Salvador Dalì

    A cura di Valeria e Sharon

 

BIOGRAFIA
Salvador Dalí nasce l'11 maggio 1904 nella cittadina di Figueres, in Catalogna, vicino al confine francese.
Il padre era un avvocato e un notaio appartenente alla classe terza.
La madre incoraggiava il figlio nelle sue aspirazioni artistiche.
Il fratello anch'esso di nome Salvador, il 1° agosto, morì a causa di una malattia.

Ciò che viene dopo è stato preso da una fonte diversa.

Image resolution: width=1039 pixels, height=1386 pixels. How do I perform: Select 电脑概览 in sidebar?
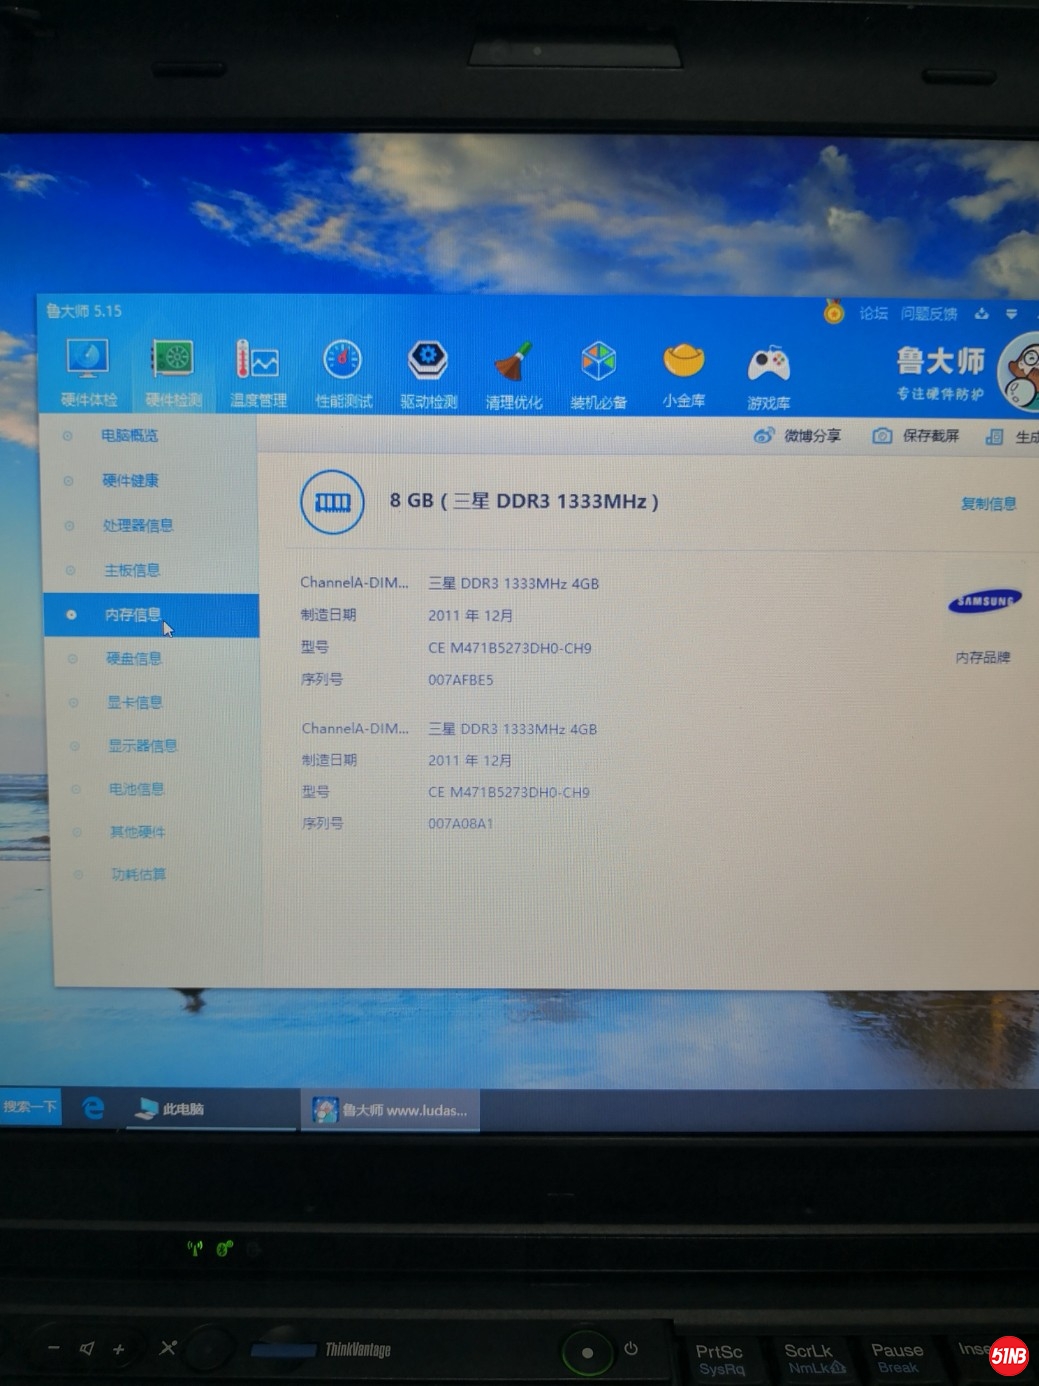pyautogui.click(x=129, y=435)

E all'età di 5 anni Dalì fu portato dai genitori alla tomba del fratello dove gli dissero che lui era la sua reincarnazione, dove alla fine si convinse che quello che gli avevano detto era vero.
Nel 1921 muore la madre e per lui fu la sua disgrazia più grande e il padre dopo la morte si sposa con la sorella della moglie, ma Dalì si risente per le nuove nozze.
Nel 1920 il padre di Dalì organizza nella residenza della famiglia una mostra dei disegni a carboncino del figlio, che però la sua prima vera esposizione fu nel 1919 nel teatro municipale di Figueres.
Nel 1931 Dalí dipinge una delle sue opere più famose,
La persistenza della memoria.


 

 

LA SUA SCUOLA:
Dalì frequento una scuola d'arte.
Nel 1926 viene espulso, poco prima di sostenere gli esami finali, poiché afferma che nessuno dell'istituto era abbastanza competente per sottoporre a un esame uno come lui.
Negli anni successivi, mentre sviluppa un proprio stile, realizza diverse opere fortemente influenzate dall'arte di Picasso.

 

I SUOI ULTIMI ANNI :
Nel 1982 il Re Juan Carlos I di Spagna concede a Dalì il titolo di Marchese di Pubol.
Sempre nello stesso anno morì la moglie e Dalì perse la voglia di vivere.
Si trasferì dalla sua cittadina al castello di Pubol che aveva comprato per sua moglie. Nel 1984 scoppiò un incendio, si pensò che fosse un tentativo di suicidio o forse una negligenza del personale ma fu salvato e riportato a Figueres.
Quando Dalì si trovò sul letto di morte il re gli fece visita e così dalì ripagò il re di averlo fatto diventare marchese di Pubol con il suo ultimo dipinto.
Alcune voci sostengono che Dalì sia stato costretto a firmare delle tele vuote, che dopo la sua morte sono state vendute come falsi.